The mr_notification record has no keys. It is just a record extension collecting data related to a specific alarm or event, and stored in one of the fields of the mr_event_log or mr_alarm records. This is possible because alarms and events consist of the same information.

-record(mr_notification,{ name,        % atom(), alarm or other          event
                                             originator, % MRI record,
                                             severity,    % minor | major | critical | warning | undefined 
                                             time,          % {{Y, M, D},{H, M, S},{‘-‘| ‘+’, H, M}}
                                             info,            % string(), < 255 chars
                                             mgt}).

-record(mr_treatment,{ name = key,      %atom(), alarm or event          see MRI 
                                          type,                     % alarm | state_change | other_event
                                          logging,               % enabled | disabled
                                          sending,              % enabled | disabled
                                          last_time_sent,  % {{Y, M, D},{H, M, S},{‘-‘| ‘+’,          H, M}}
                                          severity,                % minor | major | critical | warning | undefined
                                          category,              % undefined | communication | qos | procesing | equipment | environmental
                                          mgt}).

-record(mr_event_log,{ index = key,  %integer()
                                           record,          % #mr_notification record
                                          mgt}).

-record(mr_alarm,{ index = key, %integer()
                                    record,
                                    mgt}).

The configuration file contains all of the data that is inserted in the event treatment table upon start up. This file will change with the information model, and is proprietary to the CP. The name, type, severity, category and originator are however defined in an alarm appendix of the MRI document. All values are static except for the severity, which can be changed by the operator. The value described in the MRI denotes just the default value. An alarm table describing all possible events and alarms follows.

There are four actions that can be applied on the MRI alarm model records. set_event_treatment sets the treatment for one event. Fields considered are logging, sending and severity. If any of them has the value undefined, it is ignored. All other values are set. An instance error is returned if the event or alarm that we want to change is not represented in the record.

mr:action(set_event_treatment, Rec#mr_event_treatment) -> {ok, NewRec#mr_event_treatment} | {error, instance}

Set and get log properties is applied to the event log table. There is however no record denoting the event log, so the managed entity field is kept empty, and the properties are instead passed in the field used for the extra arguments not included in the managed entity record. It is noted in the next chapter that a log properties record should in fact have been defined. Setting the log properties includes changing the administrative status to enabled or disabled [28]. Size regulates the number of records stored in the table according to the first in, first out principle.

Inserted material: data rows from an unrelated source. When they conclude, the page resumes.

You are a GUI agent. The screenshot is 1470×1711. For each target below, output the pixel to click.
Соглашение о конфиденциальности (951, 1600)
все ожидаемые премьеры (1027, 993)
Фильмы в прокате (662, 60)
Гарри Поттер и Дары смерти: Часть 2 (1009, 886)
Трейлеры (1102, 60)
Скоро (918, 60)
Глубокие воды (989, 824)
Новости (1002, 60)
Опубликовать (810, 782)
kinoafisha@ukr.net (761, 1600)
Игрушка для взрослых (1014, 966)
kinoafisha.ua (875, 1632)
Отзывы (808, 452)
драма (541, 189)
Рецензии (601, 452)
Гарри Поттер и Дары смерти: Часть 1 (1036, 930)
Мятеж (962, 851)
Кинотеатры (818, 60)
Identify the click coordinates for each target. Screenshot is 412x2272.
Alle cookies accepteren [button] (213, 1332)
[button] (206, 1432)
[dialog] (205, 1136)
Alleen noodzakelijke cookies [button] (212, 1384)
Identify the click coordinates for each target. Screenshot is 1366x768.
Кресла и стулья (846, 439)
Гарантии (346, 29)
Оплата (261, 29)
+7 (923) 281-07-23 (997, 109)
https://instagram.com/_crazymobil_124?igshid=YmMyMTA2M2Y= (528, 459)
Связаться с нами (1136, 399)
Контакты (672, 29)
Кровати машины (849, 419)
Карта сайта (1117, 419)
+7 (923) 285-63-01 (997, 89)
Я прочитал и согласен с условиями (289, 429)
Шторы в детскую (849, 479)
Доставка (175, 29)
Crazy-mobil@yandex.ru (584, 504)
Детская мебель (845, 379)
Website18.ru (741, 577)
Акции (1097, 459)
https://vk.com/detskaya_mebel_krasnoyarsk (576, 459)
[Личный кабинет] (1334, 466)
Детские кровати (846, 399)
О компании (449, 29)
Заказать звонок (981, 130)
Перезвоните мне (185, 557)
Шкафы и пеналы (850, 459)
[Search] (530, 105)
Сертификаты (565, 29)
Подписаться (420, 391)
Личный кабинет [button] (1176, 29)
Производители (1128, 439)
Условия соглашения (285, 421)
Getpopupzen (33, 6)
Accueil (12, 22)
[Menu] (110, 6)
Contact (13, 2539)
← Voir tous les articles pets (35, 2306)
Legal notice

This action can be used to clear the log by setting its value to zero, and then back to its original one.

mr:action(set_log_properties, {}, Properties) -> {ok, [{admin_status, up | down}, {size, Size}]}

mr:action(get_log_properties, {}) -> {ok, [{admin_status, up | down}, {size, Size}]}

mr:action(get_no_of_alarms, {}) -> {ok, NoOfCurrentAlarms}

[26] Locating and activating.

[27] The endpoint of a broadband network into which phones, TVs, Ethernet links and other devices can be connected to.

[28] Log or don’t log all mr_event_treatment records whose log treatment is set to enabled | disabled.